== SUPPLIED RECORDS ==
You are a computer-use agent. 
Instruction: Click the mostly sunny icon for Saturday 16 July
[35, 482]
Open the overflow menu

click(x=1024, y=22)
===
◆ EXERCISE DESCRIPTION ◆
Print the records above exactly as they appear.

◆ ANSWER TO THIS EXERCISE ◆
You are a computer-use agent. 
Instruction: Click the mostly sunny icon for Saturday 16 July
[35, 482]
Open the overflow menu

click(x=1024, y=22)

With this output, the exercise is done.